Assume I have the following class A
which is passed around through different function calls and wrappers.
class A{
std::vector<int> a;
public:
int getSize const {return a.size();}
int getVal(int i) const {return a[i];}
// other private and public members and functions
}
Now for some reason I need the same class but with a double vector. I cannot templatize this class, because there are many function signatures that I cannot change. What is suggested is to rename A
to A0
, templatize that, create new A
containing A0<int>
, and A0<double>
as follows:
template <typename T>
class A0{
std::vector<T> a;
public:
int getSize const {return a.size();}
T getVal(int i) const {return a[i];}
// other private and public members and functions
}
class A{
// only one of the following will be initialized in the constructor and the other one will be null.
std::shared_ptr<A0<int>> iA;
std::shared_ptr<A0<double>> dA;
// also the following flag will be set in the constructor
bool isInt;
}
This is the question: If I want to make minimum changes in different places of the code that previously accessed, changed, or just passed around the instances of class A
, what shall be done? For example, consider this in a different part of the old code:
A x;
int n = x.getSize();
Is there a way to keep that old code without implementing a method getSize()
inside the new A
class that would contain an if-conditional statement and return either iA->getSize()
or dA->getSize()

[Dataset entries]

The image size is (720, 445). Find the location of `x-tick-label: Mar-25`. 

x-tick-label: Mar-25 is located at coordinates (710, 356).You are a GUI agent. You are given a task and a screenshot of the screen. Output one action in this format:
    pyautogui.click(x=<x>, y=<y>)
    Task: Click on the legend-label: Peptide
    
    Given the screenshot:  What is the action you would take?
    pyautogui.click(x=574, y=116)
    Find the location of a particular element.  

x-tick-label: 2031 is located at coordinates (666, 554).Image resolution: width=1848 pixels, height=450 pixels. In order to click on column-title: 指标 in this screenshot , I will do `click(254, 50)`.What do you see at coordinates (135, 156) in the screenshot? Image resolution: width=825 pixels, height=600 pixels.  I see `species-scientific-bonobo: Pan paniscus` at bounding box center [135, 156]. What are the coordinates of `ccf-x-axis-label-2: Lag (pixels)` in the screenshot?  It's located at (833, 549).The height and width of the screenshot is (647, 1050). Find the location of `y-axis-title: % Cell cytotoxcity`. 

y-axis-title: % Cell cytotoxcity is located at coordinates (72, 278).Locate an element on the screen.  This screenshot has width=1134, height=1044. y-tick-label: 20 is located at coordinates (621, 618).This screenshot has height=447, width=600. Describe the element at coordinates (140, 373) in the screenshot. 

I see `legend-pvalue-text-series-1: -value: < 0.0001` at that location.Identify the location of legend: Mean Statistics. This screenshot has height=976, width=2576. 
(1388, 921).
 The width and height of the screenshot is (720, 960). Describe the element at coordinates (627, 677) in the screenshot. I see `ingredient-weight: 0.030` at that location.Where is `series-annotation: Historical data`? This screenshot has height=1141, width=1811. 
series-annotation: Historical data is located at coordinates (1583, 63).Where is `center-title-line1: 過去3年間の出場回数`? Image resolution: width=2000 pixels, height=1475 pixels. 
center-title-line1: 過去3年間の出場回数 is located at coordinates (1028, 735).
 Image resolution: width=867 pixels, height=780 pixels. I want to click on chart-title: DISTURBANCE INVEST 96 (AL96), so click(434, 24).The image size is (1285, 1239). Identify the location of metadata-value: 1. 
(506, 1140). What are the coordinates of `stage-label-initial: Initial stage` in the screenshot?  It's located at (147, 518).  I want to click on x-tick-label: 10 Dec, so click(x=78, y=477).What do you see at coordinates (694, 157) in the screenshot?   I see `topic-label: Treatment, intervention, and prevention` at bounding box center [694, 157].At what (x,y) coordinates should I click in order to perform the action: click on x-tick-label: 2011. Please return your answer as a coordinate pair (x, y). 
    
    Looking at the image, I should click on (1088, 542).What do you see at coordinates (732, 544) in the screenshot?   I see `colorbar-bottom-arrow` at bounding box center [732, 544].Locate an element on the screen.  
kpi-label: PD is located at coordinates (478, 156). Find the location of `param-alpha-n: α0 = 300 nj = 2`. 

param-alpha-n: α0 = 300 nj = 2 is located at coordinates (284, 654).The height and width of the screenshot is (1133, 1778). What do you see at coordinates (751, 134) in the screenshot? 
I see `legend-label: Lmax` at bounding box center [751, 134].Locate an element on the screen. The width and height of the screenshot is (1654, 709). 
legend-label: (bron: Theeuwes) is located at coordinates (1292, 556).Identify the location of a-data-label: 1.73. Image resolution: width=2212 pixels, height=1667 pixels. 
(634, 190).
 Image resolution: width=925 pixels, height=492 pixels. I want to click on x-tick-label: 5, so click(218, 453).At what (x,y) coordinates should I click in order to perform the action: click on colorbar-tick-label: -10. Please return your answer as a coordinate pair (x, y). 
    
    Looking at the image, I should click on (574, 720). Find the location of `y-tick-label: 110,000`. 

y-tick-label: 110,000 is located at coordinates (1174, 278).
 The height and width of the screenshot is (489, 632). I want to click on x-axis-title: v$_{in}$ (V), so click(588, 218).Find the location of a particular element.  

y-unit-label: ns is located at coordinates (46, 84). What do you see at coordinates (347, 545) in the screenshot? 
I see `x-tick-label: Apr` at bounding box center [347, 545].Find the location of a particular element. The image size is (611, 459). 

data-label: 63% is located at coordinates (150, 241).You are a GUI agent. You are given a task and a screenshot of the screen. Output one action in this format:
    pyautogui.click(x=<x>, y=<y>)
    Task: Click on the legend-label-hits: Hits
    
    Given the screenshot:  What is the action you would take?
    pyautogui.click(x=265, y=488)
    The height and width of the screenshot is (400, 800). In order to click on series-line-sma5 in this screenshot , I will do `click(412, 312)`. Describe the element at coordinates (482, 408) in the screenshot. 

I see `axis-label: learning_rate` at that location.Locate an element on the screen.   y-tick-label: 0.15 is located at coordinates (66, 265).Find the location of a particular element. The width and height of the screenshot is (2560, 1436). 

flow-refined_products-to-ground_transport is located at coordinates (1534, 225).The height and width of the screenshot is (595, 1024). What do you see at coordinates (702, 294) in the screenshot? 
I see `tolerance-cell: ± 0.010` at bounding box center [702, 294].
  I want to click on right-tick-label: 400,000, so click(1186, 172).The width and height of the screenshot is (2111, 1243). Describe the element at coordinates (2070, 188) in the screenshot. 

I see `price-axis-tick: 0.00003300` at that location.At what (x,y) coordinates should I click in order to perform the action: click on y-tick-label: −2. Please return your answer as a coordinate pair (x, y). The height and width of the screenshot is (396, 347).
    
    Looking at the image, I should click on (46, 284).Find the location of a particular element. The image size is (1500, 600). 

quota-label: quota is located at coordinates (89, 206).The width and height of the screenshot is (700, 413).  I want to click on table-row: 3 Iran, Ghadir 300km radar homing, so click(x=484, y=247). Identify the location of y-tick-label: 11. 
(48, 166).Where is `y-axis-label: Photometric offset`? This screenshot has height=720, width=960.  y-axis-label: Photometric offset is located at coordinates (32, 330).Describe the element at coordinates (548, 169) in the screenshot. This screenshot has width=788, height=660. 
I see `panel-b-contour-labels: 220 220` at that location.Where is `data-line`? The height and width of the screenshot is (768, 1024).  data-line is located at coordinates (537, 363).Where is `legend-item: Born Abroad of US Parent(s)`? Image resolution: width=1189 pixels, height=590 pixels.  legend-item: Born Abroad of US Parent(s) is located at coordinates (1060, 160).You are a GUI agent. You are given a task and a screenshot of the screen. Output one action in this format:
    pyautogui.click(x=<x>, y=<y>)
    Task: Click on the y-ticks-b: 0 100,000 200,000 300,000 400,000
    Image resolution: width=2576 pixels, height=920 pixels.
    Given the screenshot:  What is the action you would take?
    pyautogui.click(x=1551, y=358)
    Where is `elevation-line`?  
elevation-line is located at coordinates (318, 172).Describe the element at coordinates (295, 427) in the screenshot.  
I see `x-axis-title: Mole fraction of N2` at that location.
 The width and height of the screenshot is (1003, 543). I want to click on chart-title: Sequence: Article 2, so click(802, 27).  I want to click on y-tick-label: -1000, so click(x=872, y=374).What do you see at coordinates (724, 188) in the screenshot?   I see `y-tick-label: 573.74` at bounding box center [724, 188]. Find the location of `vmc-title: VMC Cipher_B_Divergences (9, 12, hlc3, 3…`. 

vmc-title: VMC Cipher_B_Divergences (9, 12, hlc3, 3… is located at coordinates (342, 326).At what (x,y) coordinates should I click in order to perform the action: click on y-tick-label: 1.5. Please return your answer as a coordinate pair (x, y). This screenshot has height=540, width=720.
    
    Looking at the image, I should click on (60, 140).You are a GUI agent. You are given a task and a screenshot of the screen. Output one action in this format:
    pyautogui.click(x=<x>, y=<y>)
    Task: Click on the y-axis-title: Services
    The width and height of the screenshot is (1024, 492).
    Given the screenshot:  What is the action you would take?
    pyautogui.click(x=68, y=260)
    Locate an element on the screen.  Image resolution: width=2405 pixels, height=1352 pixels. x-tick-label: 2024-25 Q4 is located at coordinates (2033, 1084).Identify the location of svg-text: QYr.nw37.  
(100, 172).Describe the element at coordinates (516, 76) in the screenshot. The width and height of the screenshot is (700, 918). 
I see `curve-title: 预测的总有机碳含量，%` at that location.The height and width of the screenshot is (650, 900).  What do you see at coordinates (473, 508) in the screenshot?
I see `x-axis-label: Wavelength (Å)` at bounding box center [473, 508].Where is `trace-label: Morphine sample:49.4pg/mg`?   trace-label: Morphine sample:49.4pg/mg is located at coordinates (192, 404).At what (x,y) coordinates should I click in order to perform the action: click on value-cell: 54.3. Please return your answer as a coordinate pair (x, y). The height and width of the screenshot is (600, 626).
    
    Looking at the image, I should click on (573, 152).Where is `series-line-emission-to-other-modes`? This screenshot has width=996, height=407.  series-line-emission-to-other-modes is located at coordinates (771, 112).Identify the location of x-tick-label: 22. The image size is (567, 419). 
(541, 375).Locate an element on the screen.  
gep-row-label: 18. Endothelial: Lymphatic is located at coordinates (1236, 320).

Tasks for this exercise »
A - Answer these questions from the C++ question above:
(i) What type of vector is a member of the original class A?
(ii) What name is the original class A to be renamed to?
(iii) Which flag will the new class A set in its constructor?
B - List every data member that the C++ question declares in the new class A.

Answers to this exercise »
A -
(i) std::vector<int>
(ii) A0
(iii) isInt

B - iA, dA, isInt